-- DATA FOR ANALYSIS follows --

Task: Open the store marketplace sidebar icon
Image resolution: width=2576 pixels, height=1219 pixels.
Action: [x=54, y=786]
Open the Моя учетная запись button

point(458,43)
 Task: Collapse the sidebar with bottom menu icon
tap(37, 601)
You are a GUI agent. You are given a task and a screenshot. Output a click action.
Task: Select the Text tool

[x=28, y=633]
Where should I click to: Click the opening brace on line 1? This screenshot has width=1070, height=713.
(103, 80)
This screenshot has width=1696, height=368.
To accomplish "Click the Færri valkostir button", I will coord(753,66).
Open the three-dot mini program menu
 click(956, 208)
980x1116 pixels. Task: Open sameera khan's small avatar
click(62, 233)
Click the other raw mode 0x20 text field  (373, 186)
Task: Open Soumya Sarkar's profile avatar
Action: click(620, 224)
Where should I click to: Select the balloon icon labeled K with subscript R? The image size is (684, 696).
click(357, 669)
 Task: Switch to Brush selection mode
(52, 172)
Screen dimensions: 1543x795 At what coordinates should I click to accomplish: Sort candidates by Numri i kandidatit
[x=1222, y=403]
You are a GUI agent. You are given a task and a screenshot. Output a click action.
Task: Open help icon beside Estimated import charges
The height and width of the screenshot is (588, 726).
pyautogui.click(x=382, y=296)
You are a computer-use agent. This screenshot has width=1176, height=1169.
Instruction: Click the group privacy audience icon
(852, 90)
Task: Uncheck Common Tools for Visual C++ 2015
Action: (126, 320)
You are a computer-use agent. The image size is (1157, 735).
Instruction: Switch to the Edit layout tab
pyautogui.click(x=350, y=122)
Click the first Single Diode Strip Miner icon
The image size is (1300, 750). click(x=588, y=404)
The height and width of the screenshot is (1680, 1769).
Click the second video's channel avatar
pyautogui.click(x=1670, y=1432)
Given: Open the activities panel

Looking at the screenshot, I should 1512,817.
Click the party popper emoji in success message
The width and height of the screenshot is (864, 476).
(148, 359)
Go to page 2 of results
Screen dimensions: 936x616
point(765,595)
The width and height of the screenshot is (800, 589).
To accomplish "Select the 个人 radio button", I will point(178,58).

-- DATA FOR ANALYSIS concluded --

> [EXERCISE INSTRUCTIONS]:
Among the records, find every line with the word "agent" and copy it.

> [EXPECTED OUTPUT]:
You are a GUI agent. You are given a task and a screenshot. Output a click action.
You are a GUI agent. You are given a task and a screenshot. Output a click action.
You are a computer-use agent. This screenshot has width=1176, height=1169.
You are a computer-use agent. The image size is (1157, 735).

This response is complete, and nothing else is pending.